Anyway, one night during a blizzard, I had a concert in Downriver, Michigan. I was down to one light, and on the way home the other went out.
I started by trying to drive with my brights on, because I was a moron 18 year old. So the person in front of me on an on-ramp over I-94 slammed on the brakes, pulled into the opposite lane, waited for me to pass, got behind me and drove on my tail—in a blizzard—flashing his brights for 5-10 minutes. I wanted to die.
Here’s a life story from kind animal saver David Tracy:
I nearly rolled my Jeep over at 70 mph trying to avoid a possum at 1 a.m. in rural Kansas. I drifted across both lanes, but my copious winter hoonage meant I was well aware of how to wrangle that all-wheel drive 1998 Jeep Grand Cherokee back into a straight line.
I sincerely hope that opossum did something big with its life.
And our managing editor Erin Marquis once drove through a crime scene:
My boyfriend blew a tire in Midtown Detroit once. We were on our way back to where I live on the far west side and, because of the doughnut, we had to take to surface streets through some rough parts of town—the kind of places people still regularly roll through red lights.
Anyway, we’re heading down a five lane surface street called Grand River, when we see a ton of people standing on the sidewalk and in front of a liquor store. This isn’t a place with a lot of pedestrian traffic, so I was nervous. I decide to drive around the crowd using an adjunct street.
I turn right and pass a 90s Buick that looked like it had just landed on top of a bus stop. Glass was everywhere. Behind me, cops rushed up and stopped traffic from going down the side street.
That’s when I saw the blood. The windshield was covered in it. I quickly hit the gas, but I still saw and elderly man in my rearview mirror approaching the police, putting a gun on the road and kneeling. It turns out, he was the man who owned the liquor store. Two men had just robbed him at gun point.

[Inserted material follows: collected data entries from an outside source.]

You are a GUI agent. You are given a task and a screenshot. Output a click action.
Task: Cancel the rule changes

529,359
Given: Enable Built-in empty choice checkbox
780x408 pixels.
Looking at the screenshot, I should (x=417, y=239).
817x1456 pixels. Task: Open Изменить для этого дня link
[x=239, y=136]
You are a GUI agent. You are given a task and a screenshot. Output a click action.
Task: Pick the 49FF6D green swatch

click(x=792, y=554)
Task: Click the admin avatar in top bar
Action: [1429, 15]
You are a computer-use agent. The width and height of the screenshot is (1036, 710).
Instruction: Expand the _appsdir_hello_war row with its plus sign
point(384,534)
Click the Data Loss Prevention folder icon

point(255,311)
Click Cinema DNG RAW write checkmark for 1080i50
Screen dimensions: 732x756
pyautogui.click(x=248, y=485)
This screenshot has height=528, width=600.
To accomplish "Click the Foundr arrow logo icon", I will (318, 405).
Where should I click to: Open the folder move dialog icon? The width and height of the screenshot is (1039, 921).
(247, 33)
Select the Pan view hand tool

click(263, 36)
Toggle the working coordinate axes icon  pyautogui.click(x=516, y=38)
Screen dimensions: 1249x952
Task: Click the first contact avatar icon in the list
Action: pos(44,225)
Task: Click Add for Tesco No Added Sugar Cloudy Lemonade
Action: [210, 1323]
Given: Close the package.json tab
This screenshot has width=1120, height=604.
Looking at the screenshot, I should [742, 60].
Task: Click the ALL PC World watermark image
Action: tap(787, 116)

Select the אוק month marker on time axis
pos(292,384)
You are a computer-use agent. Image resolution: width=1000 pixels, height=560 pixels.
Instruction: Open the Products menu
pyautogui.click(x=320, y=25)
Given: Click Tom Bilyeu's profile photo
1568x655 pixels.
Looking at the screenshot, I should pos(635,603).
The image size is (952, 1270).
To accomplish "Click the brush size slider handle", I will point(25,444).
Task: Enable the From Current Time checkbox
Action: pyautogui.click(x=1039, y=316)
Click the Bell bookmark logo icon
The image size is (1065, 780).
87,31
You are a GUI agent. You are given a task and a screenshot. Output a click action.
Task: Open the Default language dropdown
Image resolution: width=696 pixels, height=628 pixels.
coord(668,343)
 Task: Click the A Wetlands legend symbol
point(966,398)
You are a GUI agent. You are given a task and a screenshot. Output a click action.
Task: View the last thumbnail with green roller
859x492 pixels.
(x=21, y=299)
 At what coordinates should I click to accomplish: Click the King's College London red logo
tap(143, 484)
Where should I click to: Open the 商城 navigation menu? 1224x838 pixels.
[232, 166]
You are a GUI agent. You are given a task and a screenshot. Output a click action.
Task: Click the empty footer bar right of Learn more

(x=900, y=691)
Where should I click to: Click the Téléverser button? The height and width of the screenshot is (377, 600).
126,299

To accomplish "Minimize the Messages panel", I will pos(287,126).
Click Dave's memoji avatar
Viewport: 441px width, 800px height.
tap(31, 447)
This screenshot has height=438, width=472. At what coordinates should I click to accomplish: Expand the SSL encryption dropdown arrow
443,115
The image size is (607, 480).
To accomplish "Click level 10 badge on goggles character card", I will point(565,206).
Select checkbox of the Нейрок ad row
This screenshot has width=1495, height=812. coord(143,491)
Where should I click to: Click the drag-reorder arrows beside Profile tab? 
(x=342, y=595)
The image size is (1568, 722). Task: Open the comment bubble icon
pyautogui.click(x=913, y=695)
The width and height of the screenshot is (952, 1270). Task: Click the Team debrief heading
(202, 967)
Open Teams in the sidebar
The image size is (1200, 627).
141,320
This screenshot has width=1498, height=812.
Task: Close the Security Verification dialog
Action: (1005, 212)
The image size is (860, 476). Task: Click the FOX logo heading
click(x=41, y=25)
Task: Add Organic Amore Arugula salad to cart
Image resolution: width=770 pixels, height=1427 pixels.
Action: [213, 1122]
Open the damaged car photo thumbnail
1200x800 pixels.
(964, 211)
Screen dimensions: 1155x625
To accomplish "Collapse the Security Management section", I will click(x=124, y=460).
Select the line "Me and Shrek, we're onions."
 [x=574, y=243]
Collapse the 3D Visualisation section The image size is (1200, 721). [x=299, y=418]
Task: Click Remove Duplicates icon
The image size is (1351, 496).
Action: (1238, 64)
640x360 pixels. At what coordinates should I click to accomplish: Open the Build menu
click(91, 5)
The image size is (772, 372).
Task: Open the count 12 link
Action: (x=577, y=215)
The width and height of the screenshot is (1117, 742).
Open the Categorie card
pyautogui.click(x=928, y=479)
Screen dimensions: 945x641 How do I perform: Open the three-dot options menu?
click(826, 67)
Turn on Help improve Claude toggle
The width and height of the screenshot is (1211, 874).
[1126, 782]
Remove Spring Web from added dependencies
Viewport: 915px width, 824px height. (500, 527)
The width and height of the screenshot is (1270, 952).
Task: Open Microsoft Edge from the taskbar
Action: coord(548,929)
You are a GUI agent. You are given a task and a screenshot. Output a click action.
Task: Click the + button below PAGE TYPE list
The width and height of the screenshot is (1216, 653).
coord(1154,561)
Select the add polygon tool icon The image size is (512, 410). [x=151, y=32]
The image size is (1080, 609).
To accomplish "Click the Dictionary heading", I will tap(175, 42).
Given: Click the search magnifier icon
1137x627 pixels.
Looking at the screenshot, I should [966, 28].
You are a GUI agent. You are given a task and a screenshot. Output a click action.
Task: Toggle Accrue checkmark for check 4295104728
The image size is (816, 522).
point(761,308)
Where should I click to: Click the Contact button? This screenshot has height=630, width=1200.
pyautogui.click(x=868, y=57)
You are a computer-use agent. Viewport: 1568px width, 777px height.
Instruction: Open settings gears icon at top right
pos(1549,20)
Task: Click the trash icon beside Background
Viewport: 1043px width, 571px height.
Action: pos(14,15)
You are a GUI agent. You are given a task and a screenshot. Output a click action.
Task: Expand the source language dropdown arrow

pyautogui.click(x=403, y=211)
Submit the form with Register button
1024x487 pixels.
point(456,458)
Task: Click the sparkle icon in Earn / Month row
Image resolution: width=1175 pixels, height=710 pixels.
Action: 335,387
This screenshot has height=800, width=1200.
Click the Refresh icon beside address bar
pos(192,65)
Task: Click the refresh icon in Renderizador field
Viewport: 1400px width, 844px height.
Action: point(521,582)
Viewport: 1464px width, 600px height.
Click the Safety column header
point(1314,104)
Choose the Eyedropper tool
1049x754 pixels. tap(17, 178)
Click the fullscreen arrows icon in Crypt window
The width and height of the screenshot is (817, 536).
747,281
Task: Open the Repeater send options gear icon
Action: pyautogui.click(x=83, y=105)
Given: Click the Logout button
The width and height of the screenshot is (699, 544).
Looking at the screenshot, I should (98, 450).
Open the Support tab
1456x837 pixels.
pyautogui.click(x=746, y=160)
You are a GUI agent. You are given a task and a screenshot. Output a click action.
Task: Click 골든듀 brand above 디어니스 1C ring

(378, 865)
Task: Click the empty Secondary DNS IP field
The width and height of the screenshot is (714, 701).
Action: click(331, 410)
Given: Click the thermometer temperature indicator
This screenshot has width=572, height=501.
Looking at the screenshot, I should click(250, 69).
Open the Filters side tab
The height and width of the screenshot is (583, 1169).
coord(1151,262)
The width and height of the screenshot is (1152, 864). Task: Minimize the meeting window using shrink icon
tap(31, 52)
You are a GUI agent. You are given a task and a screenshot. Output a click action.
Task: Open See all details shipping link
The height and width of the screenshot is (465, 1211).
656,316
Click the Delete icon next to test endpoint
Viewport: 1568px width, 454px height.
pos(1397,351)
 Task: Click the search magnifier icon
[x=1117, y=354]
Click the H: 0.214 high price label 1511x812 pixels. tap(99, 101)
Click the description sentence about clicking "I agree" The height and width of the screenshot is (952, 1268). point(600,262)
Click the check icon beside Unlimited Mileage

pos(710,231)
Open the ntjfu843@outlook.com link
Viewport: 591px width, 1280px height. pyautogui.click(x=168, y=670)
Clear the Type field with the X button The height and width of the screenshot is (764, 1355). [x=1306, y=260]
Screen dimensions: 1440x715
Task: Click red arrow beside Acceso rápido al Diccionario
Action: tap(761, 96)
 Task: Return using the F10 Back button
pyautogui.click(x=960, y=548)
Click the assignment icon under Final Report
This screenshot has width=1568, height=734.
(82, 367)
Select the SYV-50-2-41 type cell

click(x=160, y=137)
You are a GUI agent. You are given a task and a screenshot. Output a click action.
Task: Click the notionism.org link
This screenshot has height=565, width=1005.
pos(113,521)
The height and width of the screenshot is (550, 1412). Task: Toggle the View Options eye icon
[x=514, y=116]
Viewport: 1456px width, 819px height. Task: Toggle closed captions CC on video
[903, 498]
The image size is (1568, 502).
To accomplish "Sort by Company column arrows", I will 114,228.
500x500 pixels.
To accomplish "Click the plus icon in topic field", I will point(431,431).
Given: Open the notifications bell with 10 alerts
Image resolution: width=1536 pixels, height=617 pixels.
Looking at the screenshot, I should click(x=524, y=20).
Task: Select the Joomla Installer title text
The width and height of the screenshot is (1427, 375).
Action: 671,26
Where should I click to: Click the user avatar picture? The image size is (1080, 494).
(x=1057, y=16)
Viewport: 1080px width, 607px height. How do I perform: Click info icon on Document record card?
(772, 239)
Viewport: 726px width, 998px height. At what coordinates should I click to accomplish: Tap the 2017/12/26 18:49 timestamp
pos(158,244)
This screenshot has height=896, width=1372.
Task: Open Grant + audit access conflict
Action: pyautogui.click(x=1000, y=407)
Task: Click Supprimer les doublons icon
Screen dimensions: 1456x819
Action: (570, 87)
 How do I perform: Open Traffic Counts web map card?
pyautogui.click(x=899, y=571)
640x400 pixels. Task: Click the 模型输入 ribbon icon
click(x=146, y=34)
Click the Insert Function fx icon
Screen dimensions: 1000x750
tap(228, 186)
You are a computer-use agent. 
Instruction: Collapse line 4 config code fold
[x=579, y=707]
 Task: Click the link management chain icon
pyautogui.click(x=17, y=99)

He had chased the robbers out into the parking lot, and was shooting at them. He hit the driver in the head. The Buick lost control, banked on the high curbside these large roads in Detroit tend to have, and flattened half a bus stop. I believe the passenger in the get away car died in the crash.
I read the news story the next day, and someone was like “Eh, this happens a lot around here.”
Your turn.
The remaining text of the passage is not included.